Task instructions:
A: According to the essay on the tramadol habit, how long has the writer had chronic lower back pain?
B: Reproduce word for word the passage of the tramadol essay starting with "I read in Yahoo!" and going on through "I can withstand.".
C: Carry on the personal essay about the tramadol habit from its final sentence, in the same voice.

Document extract:
+ + + + + + +

My Secret Shame: A 200 Mg-a-Day Tramadol Habit

I read in Yahoo! Shine about the difficulties of women who took antidepressants to cope with the myriad difficulties of motherhood, modern life in general, what have you. The word “shame” was used. Immediately, I thought of my own situation. I don’t think I could be called “depressed,” but I do suffer from chronic lower back pain and have had this condition for close to 13 years. It informs every aspect of my daily life. If my back hurts too bad, I can’t do heavy housework or mow the lawn. I can only stand up and do kitchen work for a certain, usually short, period of time. Activity at first is helpful, but then it begins to ache slowly, spreadingly, until I find that taking another step or staying upright is more than I can withstand.

So I turned to the pain doctor, who prescribed me tramadol. It works, sometimes. Sometimes it doesn’t. Part of the problem had been that I would try to get by without it, taking one pill when I needed two, or skipping a morning dose and toughing out the pain, thus diluting the pain-killing effects of an evening dose, when I just couldn’t take it anymore.

Even with the regular tramadol doses, I still have periods of intense, dull, aching or even spasming pain in the lower half of my body, radiating from my lower back into my hips and legs. But the tramadol helps mask it well enough to keep me on my feet and working when I need to be. So why be ashamed? Well, to tell the truth, I’m not really ashamed of it in an emotional sense. I simply wish I didn’t need it. I wish I could just do the regular yoga, pool physical therapy and strengthening exercises I do and control the pain by physical means. In the back of my mind, I’m convinced that, somehow, I should be able to manage this. But then the pain comes back and slowly drains me of energy and often squashes an otherwise good mood.

Then I pop the pills. And wish I didn’t have to.

+ + + + + + +

Information shown:

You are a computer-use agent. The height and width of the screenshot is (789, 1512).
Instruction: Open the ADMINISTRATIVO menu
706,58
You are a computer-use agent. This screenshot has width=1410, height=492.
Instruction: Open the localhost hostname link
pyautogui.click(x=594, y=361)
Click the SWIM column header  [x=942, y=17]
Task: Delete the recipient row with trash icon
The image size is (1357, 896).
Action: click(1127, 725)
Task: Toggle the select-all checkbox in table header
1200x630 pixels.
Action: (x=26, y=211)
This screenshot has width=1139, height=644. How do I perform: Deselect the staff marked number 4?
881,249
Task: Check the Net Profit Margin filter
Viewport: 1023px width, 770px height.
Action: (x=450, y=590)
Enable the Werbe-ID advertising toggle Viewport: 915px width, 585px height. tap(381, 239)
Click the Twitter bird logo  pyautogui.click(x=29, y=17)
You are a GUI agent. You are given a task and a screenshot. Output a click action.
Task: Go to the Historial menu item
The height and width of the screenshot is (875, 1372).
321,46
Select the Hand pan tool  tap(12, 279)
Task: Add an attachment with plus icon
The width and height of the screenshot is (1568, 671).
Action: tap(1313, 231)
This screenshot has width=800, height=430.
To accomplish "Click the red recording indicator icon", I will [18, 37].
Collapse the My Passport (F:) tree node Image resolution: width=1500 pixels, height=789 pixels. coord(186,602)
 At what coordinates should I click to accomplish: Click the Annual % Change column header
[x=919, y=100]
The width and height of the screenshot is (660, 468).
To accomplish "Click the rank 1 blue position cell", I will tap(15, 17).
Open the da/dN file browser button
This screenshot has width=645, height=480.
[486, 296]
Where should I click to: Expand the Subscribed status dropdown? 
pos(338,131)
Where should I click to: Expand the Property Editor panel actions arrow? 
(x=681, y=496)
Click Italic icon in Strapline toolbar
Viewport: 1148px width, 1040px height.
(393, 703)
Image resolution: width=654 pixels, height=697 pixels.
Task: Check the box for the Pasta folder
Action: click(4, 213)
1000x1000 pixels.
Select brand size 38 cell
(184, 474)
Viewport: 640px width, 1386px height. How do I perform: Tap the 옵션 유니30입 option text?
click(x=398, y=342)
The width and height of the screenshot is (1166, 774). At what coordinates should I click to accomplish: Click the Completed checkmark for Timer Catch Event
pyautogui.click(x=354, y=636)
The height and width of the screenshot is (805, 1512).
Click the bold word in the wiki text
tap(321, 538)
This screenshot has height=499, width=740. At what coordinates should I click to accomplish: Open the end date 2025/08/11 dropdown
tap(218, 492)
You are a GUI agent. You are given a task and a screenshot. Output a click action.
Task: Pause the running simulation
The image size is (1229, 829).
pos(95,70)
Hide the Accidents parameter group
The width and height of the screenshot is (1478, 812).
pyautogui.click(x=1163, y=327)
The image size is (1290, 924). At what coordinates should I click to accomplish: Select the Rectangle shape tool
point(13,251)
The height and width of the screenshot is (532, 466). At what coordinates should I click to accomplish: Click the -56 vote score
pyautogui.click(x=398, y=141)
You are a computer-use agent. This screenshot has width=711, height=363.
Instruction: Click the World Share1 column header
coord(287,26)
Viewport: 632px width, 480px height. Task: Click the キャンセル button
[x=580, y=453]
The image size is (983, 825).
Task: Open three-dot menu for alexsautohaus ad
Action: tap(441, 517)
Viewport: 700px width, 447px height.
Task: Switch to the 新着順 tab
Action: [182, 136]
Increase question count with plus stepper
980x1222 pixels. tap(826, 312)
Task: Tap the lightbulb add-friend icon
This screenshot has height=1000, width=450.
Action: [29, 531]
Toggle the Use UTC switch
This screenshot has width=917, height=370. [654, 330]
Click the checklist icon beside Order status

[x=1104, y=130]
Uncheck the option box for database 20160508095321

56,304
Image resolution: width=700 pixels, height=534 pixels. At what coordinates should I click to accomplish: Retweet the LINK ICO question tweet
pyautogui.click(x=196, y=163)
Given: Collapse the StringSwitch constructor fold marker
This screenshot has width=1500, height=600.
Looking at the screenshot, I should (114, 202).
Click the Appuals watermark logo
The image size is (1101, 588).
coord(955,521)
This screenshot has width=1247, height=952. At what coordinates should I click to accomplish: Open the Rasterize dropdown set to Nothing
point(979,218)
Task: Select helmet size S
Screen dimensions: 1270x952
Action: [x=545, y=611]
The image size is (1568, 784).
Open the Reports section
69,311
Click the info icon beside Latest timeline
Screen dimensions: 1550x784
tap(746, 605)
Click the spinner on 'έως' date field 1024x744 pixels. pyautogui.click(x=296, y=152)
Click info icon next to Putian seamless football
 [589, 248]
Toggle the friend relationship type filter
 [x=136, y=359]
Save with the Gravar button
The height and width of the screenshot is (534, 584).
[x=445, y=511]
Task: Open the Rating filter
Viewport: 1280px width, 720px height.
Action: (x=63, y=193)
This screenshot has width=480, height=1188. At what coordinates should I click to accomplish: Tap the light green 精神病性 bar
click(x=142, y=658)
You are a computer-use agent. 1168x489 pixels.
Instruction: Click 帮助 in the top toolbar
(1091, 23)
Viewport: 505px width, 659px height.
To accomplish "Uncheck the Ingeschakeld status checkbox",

+ + + + + + +

List of answers:
A: Close to 13 years.

B:
I read in Yahoo! Shine about the difficulties of women who took antidepressants to cope with the myriad difficulties of motherhood, modern life in general, what have you. The word “shame” was used. Immediately, I thought of my own situation. I don’t think I could be called “depressed,” but I do suffer from chronic lower back pain and have had this condition for close to 13 years. It informs every aspect of my daily life. If my back hurts too bad, I can’t do heavy housework or mow the lawn. I can only stand up and do kitchen work for a certain, usually short, period of time. Activity at first is helpful, but then it begins to ache slowly, spreadingly, until I find that taking another step or staying upright is more than I can withstand.

C:
Another problem is the family I married into almost 20 years ago. They are hillbillies, proud, loud and opinionated. And, in the opinion of the matriarch of the family, my mother-in-law, anyone who takes prescription opiates or opioids (not that she knows the difference between them) is an addict and must automatically be treated as a child or subhuman. You can have several advanced degrees, but if you take a painkiller such as tramadol or hydrocodone or anything derived from or peripherally related to morphine, then you are automatically judged to be ruled by the need for drugs, all drugs, bad and good, especially the illegal ones. You become one big, walking (well, staggering), drug-popping unit instead of a human being.

That’s why I have to lie to my in-laws and tell them I do physical therapy and yoga and undergo various harmless tests and treatments like a TENS unit, carefully leaving out the drug aspect. These are people who give tramadol to their cats to relieve the poor little feline’s pain. But God forbid a human being take it.

Recently, I bought some ½” plywood to put under my sagging mattress, and when the M-I-L asked what it was for (to support my aching back), she opined that if I would just get off my ass and work, my back would feel better. She then turns around and tells my husband that he should be ashamed that his wife gets out in the yard and does all the work while he does nothing, except of course, earn money. There is no reasoning with someone like that.

So, even though I don’t feel particularly ashamed of taking pills, I have to act as if I am, or I risk losing face and status in the family hierarchy (not that I really have that much to begin with). But this insidious and duplicitous lifestyle leads me to wish I really didn’t have to use pain pills, so I could be a simple and truthful person.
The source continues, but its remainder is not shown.